Many variables affect a patient’s adherence to LTBI treatment. Using shorter treatment regimens can help patients complete treatment. Therefore, healthcare providers should prescribe the more convenient shorter regimens, when possible.
Episodes of nonadherence should be recognized and addressed as soon as possible. Some examples of barriers to adherence are noted in the section that follows.
- Long waiting time for appointment and referrals
- Long waiting time in provider’s office
- Inconvenient office hours
- Complicated telephone system (not “user-friendly”)
- Misinformation or confusion about certain issues such as
- The meaning of test results
- Differences between injections, vaccines, and TST
- The words “positive” and “negative” as they relate to test results
- Modes of TB transmission and prevention
- Exposure vs. becoming infected
- Safety of family and friends around someone with LTBI
- Residential instability
- Lack of financial resources
- Poor access to health care
- Stigma associated with TB
- Co-existing medical conditions
- Culture and language
- Religious practices (e.g., fasting from food)
- Complexity and duration of treatment
- Medication side effects
- Obtaining refills
- Frequency of office visits
- Cost, including insurance co-payment
- Collaborate with the local health department to provide treatment.

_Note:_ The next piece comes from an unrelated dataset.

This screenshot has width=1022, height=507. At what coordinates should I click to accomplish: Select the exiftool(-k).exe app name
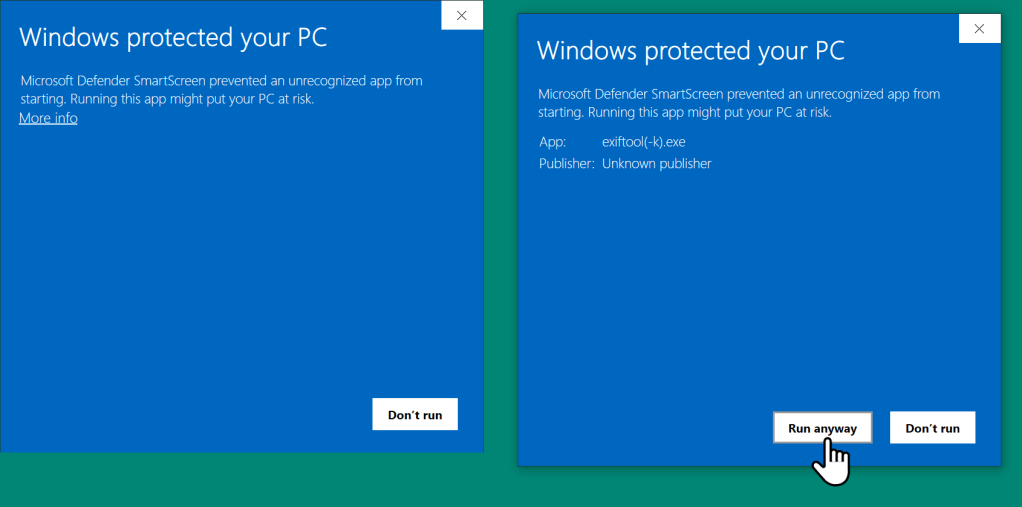[x=643, y=142]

- DOT, if patient is high risk (e.g., HIV infected, young child, or TB contact)
- Case management to coordinate care and services
- Free or low-cost medication
- Rewards for adherence (incentives) such as grocery store or restaurant vouchers, nutritional supplements, cell phone minutes, or movie tickets
- Enablers to overcome barriers such as free van transportation or bus tickets
- Provide patient education and instructions in patient’s primary language at every visit.
- Ensure confidentiality.
- Suggest or provide patient reminders such as pill box, calendar, or timer.
- Patients should receive documentation that includes TST or IGRA results, chest radiograph results, names and dosages of medication and duration of treatment. Patients should be instructed to present this document any time future TB testing is required.
- Providers should re-educate patients about the signs and symptoms of TB disease and advise them to contact their medical provider if he or she develops any of these signs or symptoms.
- Serial or repeat chest radiographs are not indicated unless the patient develops signs or symptoms suggestive of TB disease.